By his own admission, Brett Jones is “not a city person”. The Novocastrian spent the first 30 years of his life in New South Wales’ Hunter Region before heading to Port Hedland in Western Australia for six years, then to Cooma, New South Wales, for 14 years working on the Snowy Hydro Scheme.
Now the CEO of Murrumbidgee Irrigation, he has spent the past two years in the town of Griffith in the Riverina region of New South Wales. “I was hooked by the area,” Brett admits. “I like being in the country more than the city; it’s where you can make a big difference to communities.”
Brett Jones takes a country approach to partnerships
It is fitting then that the country guy is tasked with taking charge of precisely that: all 660,000 hectares of supply network that constitute the Murrumbidgee Irrigation Area. As most CEOs head organisations that are headquartered in city locations, it is natural that they would take an urban approach to building business partnerships.
Making friends out in the bush, however, requires a different approach.

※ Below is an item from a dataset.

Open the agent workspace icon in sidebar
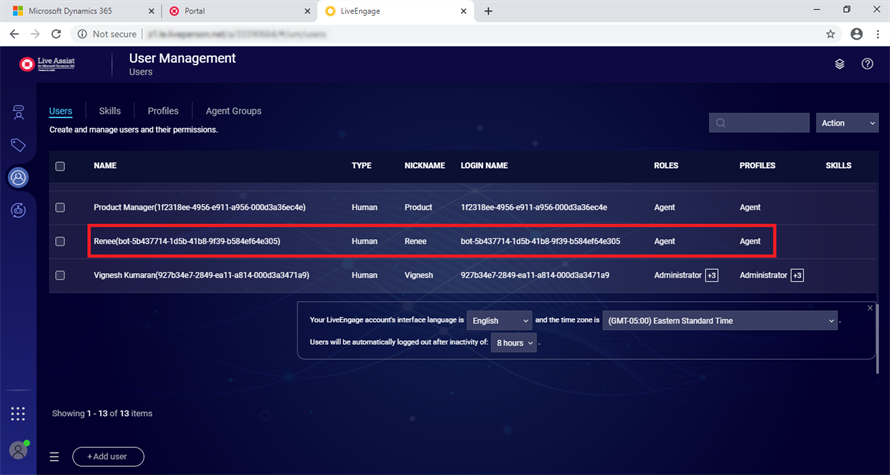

Brett points out that in a small town, everyone talks to everyone, and that the comfort of confidence and anonymity disappears.
“If you have a major dispute with a contractor, it might transpire that the contractor’s brother also works for you and the sister knows someone who used to work for you, and so on,” he says. “It’s a small town. There might be 30,000 people, but it’s still a small town.”
The importance of long-term agreements and relationships cannot be underestimated when in country New South Wales. As Murrumbidgee Irrigation is one of the major users of contractors in the area, Brett is well aware that feedback spreads quickly. If a contractor thinks an employer is a risk, they are likely to charge a premium for everything that employer wants to do.
“We’re not of a size or in an area where we can have the approach, ‘If contractor A doesn’t work, you go out and talk to contractor B, C, D or E.’ You simply can’t afford to get a bad name within the contractor pool because, at the end of the day, you’ve got to get your work done somehow,” he explains.
Murrumbidgee Irrigation embraces automation
Getting some of that work done is becoming easier due to increased automation. Irrigation has been run manually for more than 100 years. Even so its processes are not exempt from technological change. Brett says automation had already begun when he started in the CEO role in 2015. Now, because of technology, farmers can go out to dinner or to a party instead of having to work every night.
I like being in the country more than the city; it’s where you can make a big difference to communities.
“One young farmer said to me, ‘I used to have to get up in the middle of the night to manually close off the water, but now I can do this from my phone,’” Brett recalls. Whenever the word ‘automation’ is thrown around, employees start to become nervous about the security of their jobs. Brett thinks the best approach to what would normally be a difficult and awkward conversation with employees is to maintain an open dialogue and be straight with them about the expected changes.
“I was direct and said, ‘Hey, these things are changing, and that’s going to affect all of us.’ They then started talking together about what types of changes there might be, and how they can best prepare as a group and then also as individuals,” says Brett. “They are not naïve. They know that automation has happened in other industries, and it leads to significant changes. You just need to work with, not against them.”
Supporting staff through change
Brett has found that the younger generation, both farmers and employees, are generally more accepting of the evolution, and adjust accordingly. They understand the mundane nature of simply driving up and down a channel and manually completing tasks, and they are happy to learn and use new technology. Brett supports these young people by helping to develop their skills in the relevant areas.
With older farmers, however, Brett notes that talking with them is much more complex. Some of them are approaching retirement and will ride out to the end of the wave. The same is true in-house with older staff. Sometimes the conversation is more about moving to a different area of the company.
“Some of our longer-term guys say, ‘Well, I’m just not technically savvy,’ and in response we ask, ‘What other roles might suit you in the company? Are you interested in customer engagement and customer services, or are you interested in the management side, or in operating machines, or cleaning channels out?’ ”
Making a difference in the community
Murrumbidgee Irrigation currently has around six major projects underway, and is overseeing up to 30 additional projects across its whole network. “They cover automation, capacity expansion, refurbishment, improvements and some operational control elements,” Brett says. “We’ve got a vast number of projects all over our network.”
But what excites Brett the most about being CEO is his ability to make a difference to the towns inside the Murrumbidgee Irrigation Area. While he may be responsible for providing water to communities, Brett believes the flow-on effects to the farmers, the customers and the locals is where the real difference, and the wealth, of the community lies.
“They’re the ones who grow the grapes, the citrus, the rice and the cotton. We directly employ 180 or so people from the community, but the farms we supply water to, and the flow-on effects of what they produce, are going to employ thousands more as a result of our work,” he says.
“That’s how we fit into the cashflow of the community: listening to customers and delivering to them in the best way we can at the lowest price so that they can produce even more. That’s what the game is about. I love that aspect of my job.”